While trailers for some of the year’s biggest blockbusters should come as no surprise (“Toy Story 3,” “Harry Potter and the Deathly Hallows: Part 1,” “Alice in Wonderland” and “Iron Man 2” all round out the top 10), there are a few unexpected appearances. No. 2, for example, is Sony’s “The Karate Kid,” a breakout box office hit this summer (more than $176 million in grosses) but hardly a $300 million-plus franchise tentpole, either. Perhaps most astonishing is the No. 3 appearance of Disney’s “Step Up 3D,” which has racked up more than 138 million trailer views yet managed only $42 million in ticket receipts — proof that YouTube views don’t always translate to sales.
Elsewhere, Treyarch’s “Call of Duty: Black Ops” leads the video-game category at No. 5 with more than 110 million views, while Bungie’s “Halo: Reach” trails closely behind at No. 8 with 74.4 million views. Although gaming trailers generate lots of views in the pre-release stages, the real traffic comes from the days and weeks after their initial release, when user-generated game-play and how-to videos are uploaded and shared like wildfire among gamers. Visible Measures includes these aggregate clips in each title’s total view counts.

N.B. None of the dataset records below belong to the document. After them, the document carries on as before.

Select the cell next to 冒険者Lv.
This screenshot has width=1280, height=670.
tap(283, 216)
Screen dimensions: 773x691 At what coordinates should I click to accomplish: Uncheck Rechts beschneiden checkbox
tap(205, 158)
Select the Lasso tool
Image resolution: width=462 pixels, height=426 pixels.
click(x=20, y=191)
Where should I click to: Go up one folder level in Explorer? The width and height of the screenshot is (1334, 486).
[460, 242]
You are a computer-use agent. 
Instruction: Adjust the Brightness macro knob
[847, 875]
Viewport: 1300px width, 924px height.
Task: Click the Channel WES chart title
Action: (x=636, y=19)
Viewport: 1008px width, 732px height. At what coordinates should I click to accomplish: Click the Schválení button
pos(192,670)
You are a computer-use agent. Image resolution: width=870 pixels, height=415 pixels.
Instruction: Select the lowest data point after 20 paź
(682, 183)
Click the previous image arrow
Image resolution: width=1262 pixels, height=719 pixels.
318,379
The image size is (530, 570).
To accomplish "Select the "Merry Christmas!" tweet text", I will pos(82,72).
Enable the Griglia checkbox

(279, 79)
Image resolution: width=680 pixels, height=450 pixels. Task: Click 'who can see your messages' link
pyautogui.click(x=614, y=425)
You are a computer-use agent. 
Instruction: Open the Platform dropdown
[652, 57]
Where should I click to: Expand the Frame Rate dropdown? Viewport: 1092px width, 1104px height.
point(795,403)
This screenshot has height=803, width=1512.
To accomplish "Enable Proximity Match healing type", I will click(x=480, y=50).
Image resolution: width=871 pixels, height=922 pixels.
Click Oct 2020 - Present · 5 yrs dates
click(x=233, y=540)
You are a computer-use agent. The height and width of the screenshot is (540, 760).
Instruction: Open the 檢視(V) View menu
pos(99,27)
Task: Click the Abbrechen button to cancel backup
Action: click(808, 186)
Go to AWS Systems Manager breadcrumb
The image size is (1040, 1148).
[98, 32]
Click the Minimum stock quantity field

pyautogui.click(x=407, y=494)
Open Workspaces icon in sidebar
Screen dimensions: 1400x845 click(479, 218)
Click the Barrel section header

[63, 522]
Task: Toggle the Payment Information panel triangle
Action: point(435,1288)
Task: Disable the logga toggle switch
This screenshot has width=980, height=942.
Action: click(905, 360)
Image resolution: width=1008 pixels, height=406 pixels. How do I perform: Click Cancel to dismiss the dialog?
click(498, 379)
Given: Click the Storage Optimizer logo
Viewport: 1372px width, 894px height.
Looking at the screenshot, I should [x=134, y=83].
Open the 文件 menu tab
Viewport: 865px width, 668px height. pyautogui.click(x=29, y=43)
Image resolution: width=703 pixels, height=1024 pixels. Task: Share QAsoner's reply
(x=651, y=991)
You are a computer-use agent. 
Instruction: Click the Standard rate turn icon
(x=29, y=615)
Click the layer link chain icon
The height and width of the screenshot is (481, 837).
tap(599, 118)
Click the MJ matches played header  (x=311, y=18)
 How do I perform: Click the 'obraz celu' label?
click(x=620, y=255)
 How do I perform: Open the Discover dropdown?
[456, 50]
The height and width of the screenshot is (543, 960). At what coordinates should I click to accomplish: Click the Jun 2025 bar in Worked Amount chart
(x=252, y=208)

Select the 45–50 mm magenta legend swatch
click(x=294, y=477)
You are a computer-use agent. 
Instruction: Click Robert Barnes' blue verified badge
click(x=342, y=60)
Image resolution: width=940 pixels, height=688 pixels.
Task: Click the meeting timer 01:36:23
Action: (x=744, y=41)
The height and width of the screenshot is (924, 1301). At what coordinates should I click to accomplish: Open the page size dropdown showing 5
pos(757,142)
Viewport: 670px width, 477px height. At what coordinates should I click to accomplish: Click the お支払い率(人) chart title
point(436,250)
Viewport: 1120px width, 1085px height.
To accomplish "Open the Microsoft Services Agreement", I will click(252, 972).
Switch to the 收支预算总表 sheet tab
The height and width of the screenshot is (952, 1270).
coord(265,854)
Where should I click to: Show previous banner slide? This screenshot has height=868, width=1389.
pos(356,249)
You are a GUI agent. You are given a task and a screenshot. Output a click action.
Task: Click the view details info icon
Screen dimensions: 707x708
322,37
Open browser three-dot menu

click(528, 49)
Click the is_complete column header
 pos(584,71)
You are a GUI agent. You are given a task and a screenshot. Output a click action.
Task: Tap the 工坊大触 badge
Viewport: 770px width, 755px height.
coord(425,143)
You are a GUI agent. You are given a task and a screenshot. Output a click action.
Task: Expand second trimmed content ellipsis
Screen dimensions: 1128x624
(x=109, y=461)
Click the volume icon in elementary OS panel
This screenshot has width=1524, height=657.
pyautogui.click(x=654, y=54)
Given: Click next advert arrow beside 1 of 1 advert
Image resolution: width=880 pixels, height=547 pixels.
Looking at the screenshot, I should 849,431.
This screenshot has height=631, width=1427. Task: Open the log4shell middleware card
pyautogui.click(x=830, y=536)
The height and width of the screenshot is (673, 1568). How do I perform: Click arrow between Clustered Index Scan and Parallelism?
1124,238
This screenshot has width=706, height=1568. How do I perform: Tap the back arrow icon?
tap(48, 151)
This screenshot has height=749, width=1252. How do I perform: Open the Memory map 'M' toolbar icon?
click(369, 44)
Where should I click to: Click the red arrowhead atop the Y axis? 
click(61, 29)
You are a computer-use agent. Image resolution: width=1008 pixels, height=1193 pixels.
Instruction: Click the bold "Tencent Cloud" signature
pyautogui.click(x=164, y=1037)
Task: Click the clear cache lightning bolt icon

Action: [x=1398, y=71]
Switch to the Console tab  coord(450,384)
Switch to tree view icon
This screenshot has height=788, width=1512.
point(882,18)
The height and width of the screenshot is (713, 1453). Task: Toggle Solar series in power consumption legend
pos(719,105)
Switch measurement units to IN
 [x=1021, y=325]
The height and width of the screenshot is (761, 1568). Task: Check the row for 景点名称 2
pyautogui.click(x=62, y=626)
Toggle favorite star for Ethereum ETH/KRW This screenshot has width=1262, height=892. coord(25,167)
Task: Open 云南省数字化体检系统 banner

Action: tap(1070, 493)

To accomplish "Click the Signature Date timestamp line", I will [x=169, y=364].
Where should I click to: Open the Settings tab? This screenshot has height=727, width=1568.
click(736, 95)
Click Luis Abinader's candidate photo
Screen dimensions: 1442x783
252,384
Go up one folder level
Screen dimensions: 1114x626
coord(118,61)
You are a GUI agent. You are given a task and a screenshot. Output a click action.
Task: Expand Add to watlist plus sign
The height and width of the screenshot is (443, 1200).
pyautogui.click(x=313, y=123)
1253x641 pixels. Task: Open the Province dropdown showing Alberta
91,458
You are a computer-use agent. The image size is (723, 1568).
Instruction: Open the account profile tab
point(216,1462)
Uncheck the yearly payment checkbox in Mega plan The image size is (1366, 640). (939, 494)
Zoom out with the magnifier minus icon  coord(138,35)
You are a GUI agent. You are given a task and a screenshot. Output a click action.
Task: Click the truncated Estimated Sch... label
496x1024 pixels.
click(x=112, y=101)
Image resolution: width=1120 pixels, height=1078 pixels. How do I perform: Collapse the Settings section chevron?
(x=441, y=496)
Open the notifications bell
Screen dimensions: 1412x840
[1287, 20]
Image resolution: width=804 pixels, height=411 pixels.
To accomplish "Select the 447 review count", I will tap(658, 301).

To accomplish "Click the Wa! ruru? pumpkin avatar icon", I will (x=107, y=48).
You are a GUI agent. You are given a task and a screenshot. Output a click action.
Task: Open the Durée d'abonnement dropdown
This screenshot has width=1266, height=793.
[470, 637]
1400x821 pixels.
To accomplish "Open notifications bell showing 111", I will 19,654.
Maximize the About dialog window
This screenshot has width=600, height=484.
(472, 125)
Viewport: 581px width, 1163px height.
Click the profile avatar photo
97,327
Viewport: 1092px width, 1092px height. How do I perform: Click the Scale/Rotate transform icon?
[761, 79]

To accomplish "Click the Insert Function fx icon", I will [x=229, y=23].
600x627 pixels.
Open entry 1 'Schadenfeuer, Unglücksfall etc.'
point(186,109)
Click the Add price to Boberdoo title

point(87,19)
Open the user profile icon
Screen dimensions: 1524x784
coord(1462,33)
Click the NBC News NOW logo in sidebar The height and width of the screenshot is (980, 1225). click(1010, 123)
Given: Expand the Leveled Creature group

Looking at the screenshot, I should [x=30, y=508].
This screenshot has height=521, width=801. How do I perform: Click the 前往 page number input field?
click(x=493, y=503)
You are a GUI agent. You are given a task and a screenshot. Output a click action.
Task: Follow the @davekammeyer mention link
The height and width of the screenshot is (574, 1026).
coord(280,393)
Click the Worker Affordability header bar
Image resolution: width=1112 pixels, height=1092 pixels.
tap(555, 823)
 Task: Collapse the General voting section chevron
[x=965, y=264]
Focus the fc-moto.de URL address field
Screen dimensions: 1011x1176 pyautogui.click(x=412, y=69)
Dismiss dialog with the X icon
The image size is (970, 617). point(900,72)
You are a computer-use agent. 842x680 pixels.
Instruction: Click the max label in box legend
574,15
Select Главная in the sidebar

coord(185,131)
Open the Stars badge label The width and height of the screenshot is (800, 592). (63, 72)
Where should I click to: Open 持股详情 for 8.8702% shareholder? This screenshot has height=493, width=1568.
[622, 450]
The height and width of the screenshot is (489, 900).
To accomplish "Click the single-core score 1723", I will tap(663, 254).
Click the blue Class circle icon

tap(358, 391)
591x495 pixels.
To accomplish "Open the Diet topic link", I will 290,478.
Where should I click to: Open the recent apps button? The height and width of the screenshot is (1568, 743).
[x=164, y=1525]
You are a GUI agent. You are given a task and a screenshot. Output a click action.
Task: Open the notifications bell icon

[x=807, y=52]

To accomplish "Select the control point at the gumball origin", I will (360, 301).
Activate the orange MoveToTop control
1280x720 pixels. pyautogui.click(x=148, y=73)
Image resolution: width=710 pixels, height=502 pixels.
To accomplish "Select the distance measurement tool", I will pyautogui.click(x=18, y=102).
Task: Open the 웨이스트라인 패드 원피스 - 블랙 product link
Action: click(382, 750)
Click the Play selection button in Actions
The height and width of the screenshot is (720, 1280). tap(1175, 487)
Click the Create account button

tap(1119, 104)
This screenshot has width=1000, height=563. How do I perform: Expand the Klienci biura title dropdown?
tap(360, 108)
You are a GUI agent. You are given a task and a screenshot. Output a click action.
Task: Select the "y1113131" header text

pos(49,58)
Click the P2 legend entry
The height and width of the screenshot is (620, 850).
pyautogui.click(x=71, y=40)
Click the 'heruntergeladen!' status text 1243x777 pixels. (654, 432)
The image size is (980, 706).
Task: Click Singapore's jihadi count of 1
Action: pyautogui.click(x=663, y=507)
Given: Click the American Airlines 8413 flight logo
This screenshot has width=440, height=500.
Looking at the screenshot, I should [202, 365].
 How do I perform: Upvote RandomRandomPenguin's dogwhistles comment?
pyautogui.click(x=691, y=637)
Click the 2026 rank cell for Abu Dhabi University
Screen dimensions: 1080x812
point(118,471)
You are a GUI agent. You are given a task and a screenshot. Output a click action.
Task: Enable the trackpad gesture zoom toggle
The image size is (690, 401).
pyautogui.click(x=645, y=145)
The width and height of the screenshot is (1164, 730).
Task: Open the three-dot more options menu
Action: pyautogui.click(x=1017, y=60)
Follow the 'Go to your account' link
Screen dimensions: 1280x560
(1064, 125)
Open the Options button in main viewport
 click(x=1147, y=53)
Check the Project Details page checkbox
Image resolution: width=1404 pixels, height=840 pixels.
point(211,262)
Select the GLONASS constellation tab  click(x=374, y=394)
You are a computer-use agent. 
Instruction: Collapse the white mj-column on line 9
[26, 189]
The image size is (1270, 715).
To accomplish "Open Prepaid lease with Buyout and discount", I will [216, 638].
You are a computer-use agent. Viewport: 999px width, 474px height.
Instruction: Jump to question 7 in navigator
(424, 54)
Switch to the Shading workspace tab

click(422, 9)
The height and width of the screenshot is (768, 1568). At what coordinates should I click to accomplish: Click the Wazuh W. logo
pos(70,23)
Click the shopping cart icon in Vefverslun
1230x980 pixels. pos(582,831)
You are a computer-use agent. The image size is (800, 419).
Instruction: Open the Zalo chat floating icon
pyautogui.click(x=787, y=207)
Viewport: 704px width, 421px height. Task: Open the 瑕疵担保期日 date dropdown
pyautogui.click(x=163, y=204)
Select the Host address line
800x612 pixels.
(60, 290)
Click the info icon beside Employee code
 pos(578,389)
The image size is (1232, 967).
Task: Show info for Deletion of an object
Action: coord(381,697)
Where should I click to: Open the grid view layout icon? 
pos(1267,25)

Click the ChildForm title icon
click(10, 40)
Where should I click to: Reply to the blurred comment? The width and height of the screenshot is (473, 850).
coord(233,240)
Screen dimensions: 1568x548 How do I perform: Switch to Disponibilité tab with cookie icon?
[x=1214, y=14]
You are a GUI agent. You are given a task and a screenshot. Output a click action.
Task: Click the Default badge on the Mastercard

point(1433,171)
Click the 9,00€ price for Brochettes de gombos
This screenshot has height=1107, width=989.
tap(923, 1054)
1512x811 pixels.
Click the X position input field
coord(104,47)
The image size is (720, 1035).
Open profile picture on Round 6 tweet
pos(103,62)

Although there’s still three weeks left in the year, expect few changes to the chart before 2010 comes to a close. Both movie and video-game trailers receive the highest volume of views in the week leading up to the title’s release, so the figures are fairly front-loaded. However, there’s still time for one major holiday release (“Tron: Legacy,” perhaps?) to sneak in. But perhaps the real question is which brands will crack next year’s top 10, and who will be the Isaiah Mustafa of 2011? You’ve got 12 months and at least 68 million views to prove yourselves, marketers.